> Task: Copy the records from the line with "Click the 财 financial marker on chart" to the line with "coord(71,258)", keeping the requests as they are, but multiply every coordinate in the answers by 2 and round to whole numbers, with halves rounded up. Give only those lines.

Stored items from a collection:
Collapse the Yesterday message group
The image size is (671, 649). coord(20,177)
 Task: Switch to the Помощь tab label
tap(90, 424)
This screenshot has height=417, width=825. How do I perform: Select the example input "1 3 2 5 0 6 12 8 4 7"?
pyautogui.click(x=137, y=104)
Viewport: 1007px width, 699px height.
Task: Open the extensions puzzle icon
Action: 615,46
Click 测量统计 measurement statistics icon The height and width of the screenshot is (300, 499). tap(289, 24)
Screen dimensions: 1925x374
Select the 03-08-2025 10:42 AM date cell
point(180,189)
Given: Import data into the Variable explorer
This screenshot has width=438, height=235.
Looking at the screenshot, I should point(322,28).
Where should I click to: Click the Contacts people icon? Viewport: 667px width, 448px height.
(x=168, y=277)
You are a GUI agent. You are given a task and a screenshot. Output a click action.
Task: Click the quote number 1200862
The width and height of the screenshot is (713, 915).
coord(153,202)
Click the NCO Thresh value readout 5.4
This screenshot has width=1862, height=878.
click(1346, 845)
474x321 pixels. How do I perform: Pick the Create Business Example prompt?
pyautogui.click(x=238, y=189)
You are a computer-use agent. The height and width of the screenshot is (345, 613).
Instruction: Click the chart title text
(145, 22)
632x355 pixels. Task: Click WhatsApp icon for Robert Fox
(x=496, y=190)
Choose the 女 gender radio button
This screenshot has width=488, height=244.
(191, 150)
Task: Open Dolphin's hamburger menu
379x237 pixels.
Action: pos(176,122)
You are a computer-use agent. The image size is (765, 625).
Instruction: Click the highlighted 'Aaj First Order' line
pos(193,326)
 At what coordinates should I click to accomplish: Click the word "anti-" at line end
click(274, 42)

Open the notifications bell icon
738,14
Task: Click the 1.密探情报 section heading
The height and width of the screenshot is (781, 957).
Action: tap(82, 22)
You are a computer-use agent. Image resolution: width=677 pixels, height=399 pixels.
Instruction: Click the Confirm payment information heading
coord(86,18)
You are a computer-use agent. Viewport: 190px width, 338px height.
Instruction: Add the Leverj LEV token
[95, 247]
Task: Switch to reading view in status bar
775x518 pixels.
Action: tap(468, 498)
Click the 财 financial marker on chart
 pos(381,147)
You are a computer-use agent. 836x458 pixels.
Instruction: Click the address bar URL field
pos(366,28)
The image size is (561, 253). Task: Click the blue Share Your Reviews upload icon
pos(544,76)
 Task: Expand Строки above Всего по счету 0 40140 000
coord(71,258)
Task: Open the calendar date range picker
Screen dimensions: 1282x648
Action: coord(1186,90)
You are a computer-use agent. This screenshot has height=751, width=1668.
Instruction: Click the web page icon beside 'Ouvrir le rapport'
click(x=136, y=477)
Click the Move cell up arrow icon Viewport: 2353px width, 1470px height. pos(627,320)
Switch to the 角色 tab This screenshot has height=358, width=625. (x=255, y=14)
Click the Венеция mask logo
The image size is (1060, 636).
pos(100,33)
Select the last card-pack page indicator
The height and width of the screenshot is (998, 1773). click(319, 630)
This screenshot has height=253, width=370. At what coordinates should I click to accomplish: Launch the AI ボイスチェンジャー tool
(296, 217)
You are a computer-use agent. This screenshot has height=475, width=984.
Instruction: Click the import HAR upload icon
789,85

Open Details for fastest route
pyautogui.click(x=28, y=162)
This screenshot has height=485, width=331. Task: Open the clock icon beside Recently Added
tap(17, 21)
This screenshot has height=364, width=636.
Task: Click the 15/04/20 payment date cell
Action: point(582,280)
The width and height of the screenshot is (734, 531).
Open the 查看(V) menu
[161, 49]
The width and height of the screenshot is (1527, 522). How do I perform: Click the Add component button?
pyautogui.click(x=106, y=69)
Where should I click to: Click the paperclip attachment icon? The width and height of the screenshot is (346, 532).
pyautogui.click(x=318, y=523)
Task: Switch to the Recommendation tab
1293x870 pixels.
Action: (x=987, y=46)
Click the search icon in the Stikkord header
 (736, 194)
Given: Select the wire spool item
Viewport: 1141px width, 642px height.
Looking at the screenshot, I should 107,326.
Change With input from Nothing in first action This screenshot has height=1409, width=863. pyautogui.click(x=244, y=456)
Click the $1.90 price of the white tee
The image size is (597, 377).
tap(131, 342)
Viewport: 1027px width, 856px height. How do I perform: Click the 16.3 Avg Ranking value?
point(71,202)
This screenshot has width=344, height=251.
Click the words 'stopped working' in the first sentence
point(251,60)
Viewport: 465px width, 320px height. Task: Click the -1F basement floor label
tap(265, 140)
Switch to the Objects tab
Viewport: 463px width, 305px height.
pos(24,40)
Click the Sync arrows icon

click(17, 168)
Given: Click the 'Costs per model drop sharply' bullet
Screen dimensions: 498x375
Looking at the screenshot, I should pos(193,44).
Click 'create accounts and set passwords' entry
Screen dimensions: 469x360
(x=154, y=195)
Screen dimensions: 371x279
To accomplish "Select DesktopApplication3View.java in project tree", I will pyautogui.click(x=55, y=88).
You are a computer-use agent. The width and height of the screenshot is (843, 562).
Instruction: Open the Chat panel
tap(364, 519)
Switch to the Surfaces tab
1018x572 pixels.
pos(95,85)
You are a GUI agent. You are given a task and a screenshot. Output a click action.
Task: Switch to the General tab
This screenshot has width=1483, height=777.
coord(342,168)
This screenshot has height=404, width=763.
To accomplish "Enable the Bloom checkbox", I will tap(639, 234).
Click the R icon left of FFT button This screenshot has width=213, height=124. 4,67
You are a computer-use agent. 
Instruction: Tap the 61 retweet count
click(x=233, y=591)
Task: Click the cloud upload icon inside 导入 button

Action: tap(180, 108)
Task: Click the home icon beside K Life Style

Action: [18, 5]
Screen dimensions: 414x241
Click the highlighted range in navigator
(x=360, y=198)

> Task response:
Click the 财 financial marker on chart
 pos(762,294)
You are a computer-use agent. 836x458 pixels.
Instruction: Click the address bar URL field
pos(732,56)
The image size is (561, 253). Task: Click the blue Share Your Reviews upload icon
pos(1088,152)
 Task: Expand Строки above Всего по счету 0 40140 000
coord(142,516)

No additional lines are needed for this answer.